W prasie krajowej w związku z kryzysem migracyjnym wspomina się głównie o okolicach potrójnej granicy serbsko-węgiersko-rumuńskiej i Horgos, ale liczba uchodźców wzrosła także wzdłuż granicy serbsko-węgierskiej. Mieszkający tam ludzie piszą o tym problemie głównie na portalach społecznościowych, ale teraz dostrzegła go również węgierska prasa.

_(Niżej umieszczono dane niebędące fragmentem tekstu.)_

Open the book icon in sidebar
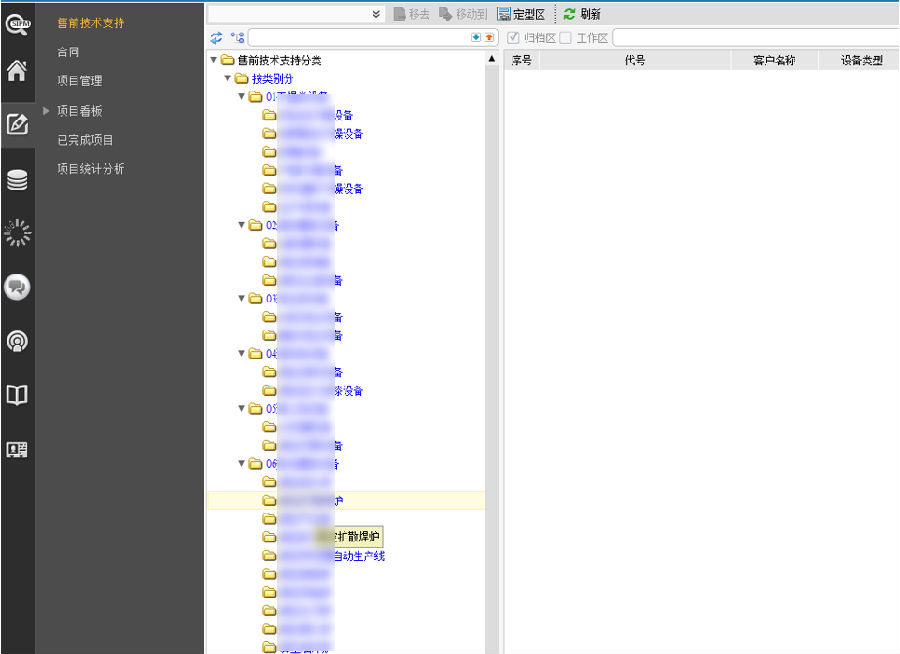The width and height of the screenshot is (900, 654). pos(17,395)
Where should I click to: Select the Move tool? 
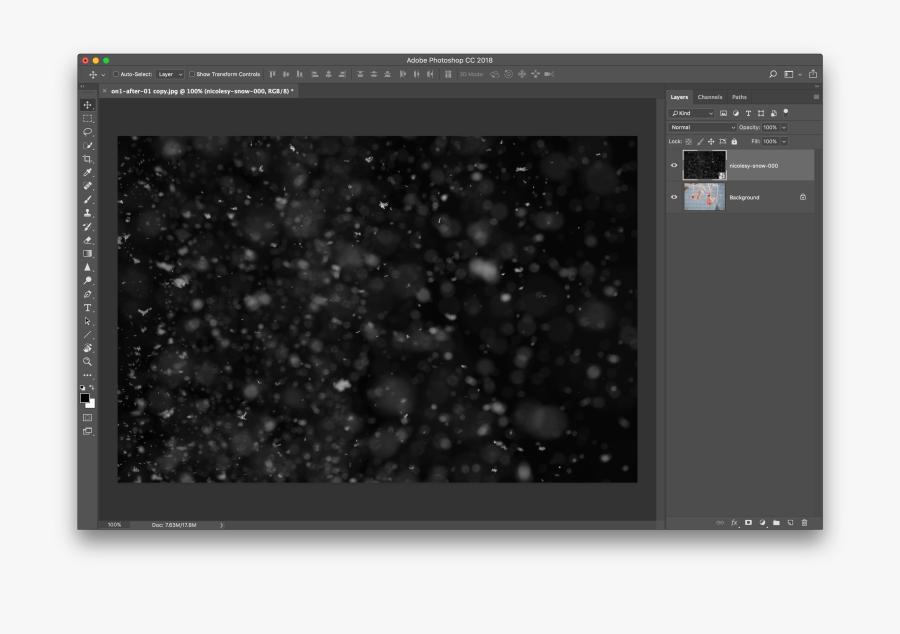point(88,105)
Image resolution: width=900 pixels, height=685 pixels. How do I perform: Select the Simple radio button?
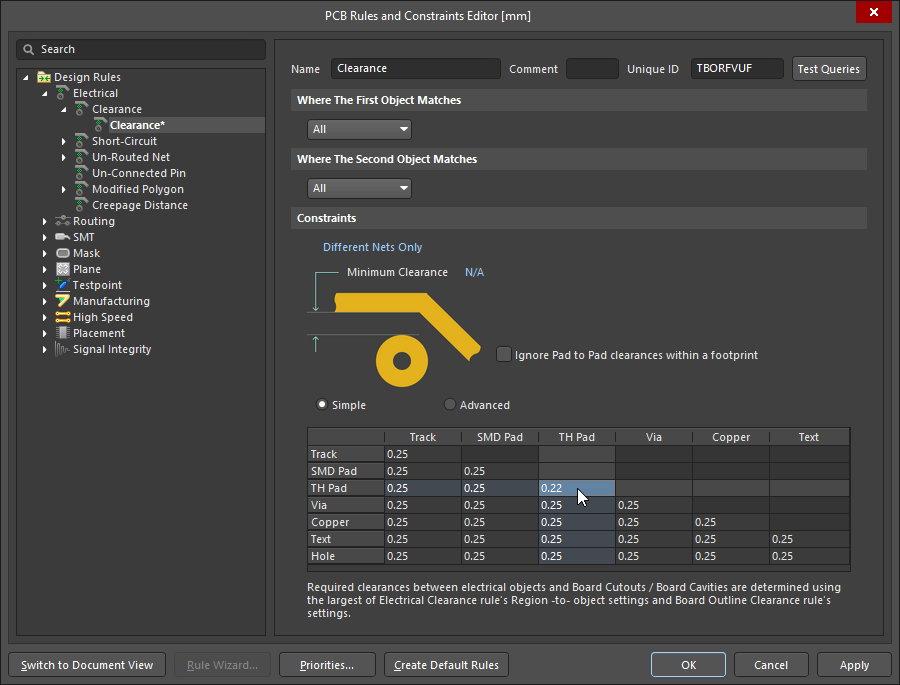point(323,405)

„Podczas gdy świat ( Merkel-Putin-Ursula ) jest zajęty kryzysem migracyjnym na pograniczu polsko-białoruskim, sytuacja na pograniczu węgiersko-serbskim jest niewiele, a może wcale nie lepsza, gdzie armia migrantów również się zgromadzili, a jeśli policzyć, jest ich mniej więcej tyle, ile tam na górze” — donosi Balk.hu.

Ulice Nagyradanovac również zostały zalane uchodźcami. Na ulicach osady często można spotkać dziesięcioosobowe grupy, ale głównie uprawiają oni rolnictwo w lesie w strefie przygranicznej. Otrzymują wyraźną pomoc Zombora, ale także taksówkarzy z Suboticy. Wielu nie ma odwagi wypuścić swoich dzieci na ulicę.

Miejscowi rozumieją sytuację uchodźców, ale twierdzą, że bezpieczeństwo i jakość życia ich rodzin i dzieci jest dla nich najważniejsza i priorytetowa. Proszą organy ścigania, siły polityczne rządzące lokalną społecznością Nagyradanovác oraz władze miasta o umożliwienie im normalnego, wolnego od strachu życia.